Another aspect of precision medicine implementation that was beyond the scope of the current study relates to inconsistent reimbursement policies. Although Medicare contractors are supposed to accept other local coverage determination policies, these policies can contribute to regional variation in the utilization of similar items and services. Variations in coverage are currently being addressed by the proposed legislation (the Local Coverage Determination Clarification Act of 2016). Regional differences in testing demonstrated in our analysis may be partially explained by actual differences in local coverage determinations as well as by the clinicians’ perception of coverage. There may have also been uncertainty among providers about whether presymptomatic or predictive testing was covered by Medicare during this time period.

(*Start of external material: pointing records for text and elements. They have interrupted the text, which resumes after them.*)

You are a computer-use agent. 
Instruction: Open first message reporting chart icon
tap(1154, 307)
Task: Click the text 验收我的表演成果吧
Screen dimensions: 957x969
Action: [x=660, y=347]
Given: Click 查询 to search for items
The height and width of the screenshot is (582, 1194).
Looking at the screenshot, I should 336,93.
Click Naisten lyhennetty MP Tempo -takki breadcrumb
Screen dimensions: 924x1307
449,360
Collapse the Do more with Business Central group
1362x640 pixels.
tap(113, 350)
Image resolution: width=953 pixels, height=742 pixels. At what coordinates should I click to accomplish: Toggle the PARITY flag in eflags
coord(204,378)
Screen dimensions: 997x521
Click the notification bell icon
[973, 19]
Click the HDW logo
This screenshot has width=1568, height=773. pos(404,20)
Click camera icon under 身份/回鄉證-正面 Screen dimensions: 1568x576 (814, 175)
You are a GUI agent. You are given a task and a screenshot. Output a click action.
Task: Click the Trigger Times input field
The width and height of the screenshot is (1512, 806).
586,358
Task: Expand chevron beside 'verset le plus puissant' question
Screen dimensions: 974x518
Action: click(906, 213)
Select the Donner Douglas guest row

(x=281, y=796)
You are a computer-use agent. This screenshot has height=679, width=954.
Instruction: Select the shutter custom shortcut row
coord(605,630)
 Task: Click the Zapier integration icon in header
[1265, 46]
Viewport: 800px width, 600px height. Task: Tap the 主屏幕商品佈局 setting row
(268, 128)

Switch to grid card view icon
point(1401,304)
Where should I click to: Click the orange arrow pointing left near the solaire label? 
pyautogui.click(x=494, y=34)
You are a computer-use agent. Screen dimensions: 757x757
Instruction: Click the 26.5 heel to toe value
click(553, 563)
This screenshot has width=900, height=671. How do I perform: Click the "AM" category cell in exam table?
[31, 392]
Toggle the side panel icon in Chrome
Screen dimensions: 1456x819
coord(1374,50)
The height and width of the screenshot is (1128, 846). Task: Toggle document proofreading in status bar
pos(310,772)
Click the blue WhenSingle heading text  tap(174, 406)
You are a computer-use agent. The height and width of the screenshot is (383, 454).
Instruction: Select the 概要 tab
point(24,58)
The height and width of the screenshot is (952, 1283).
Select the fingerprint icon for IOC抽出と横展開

The Precision Medicine and Cancer Moonshot Initiatives emphasize the importance of improving documentation of gene-specific testing and molecular disease subtypes within claims data. Successful translation of precision medicine requires population-level research to determine whether tests are used appropriately, impact treatment decisions, and improve health outcomes, as well as to measure whether patients from different racial or ethnic backgrounds benefit equally. Claims data for 55 million Medicare beneficiaries, when linked to electronic health records and disease registries, are a valuable resource with which to conduct population-level analysis of precision medicine.

Disclosure

The authors declare no conflict of interest.